Tobias Merten scite author profile

The chondroitin sulfate proteoglycan neurocan is a major component of brain extracellular matrix during development. Neurocan is primarily synthesized by neurons and has the ability to interact with cell adhesion molecules involved in the regulation of cell migration and axonal growth. Within the first weeks postnatally, neurocan expression is strongly downregulated. To test whether neurocan is reexpressed in areas of axonal growth (sprouting) after brain injury, the time course of neurocan expression was analyzed in the denervated fascia dentata of the rat after entorhinal cortex lesion (12 hr; 1, 2, 4, and 10 d; 2 and 4 weeks; and 6 months after lesion). In the denervated zone, immunohistochemistry revealed neurocan-positive astrocytes by 2 d after lesion and a diffuse labeling of the extracellular matrix at all later time points. Electron microscopy confirmed the deposition of neurocan in the extracellular matrix compartment. In situ hybridization demonstrated a strong upregulation of neurocan mRNA within the denervated outer molecular layer 1 and 4 d after lesion. The combination of in situ hybridization with immunohistochemistry for glial fibrillary acidic protein demonstrated that the neurocan mRNA-expressing cells are astrocytes.
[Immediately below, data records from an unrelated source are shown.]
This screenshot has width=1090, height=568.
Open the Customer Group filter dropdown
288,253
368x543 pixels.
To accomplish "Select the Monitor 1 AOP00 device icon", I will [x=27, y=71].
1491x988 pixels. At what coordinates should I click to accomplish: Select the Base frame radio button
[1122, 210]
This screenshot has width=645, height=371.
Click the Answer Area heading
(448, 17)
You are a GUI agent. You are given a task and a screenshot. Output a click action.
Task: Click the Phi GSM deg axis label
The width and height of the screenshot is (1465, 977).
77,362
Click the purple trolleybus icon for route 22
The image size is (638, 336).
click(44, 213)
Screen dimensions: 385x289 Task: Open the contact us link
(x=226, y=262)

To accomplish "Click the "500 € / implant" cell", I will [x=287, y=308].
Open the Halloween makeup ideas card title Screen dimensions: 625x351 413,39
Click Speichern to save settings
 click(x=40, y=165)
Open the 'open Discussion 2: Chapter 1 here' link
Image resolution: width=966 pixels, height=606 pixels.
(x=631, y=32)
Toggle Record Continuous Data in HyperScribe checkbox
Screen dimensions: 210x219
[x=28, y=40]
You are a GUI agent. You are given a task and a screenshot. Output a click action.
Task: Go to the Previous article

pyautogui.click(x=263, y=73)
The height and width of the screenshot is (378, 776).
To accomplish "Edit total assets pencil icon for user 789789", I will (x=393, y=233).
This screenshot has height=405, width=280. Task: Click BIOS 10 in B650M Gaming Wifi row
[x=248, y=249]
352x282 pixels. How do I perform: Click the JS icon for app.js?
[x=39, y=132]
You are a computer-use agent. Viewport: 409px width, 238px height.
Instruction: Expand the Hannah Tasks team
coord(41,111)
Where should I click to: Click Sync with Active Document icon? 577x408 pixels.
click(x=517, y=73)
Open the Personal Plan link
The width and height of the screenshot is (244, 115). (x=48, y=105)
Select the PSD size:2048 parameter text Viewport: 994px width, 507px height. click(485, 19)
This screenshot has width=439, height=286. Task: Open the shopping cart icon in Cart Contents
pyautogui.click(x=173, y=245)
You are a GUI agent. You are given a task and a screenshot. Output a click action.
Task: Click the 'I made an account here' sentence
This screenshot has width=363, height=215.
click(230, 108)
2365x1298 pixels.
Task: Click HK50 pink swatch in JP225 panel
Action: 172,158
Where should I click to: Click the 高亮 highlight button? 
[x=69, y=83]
These data demonstrate that neurocan is reexpressed in the injured brain. In contrast to the situation during development, astrocytes, but not neurons, express neurocan and enrich the extracellular matrix with this molecule. Similar to the situation during development, neurocan is expressed in an area of active axon growth, and it is suggested that neurocan acts to maintain the boundaries of the denervated fascia dentata after entorhinal cortex lesion.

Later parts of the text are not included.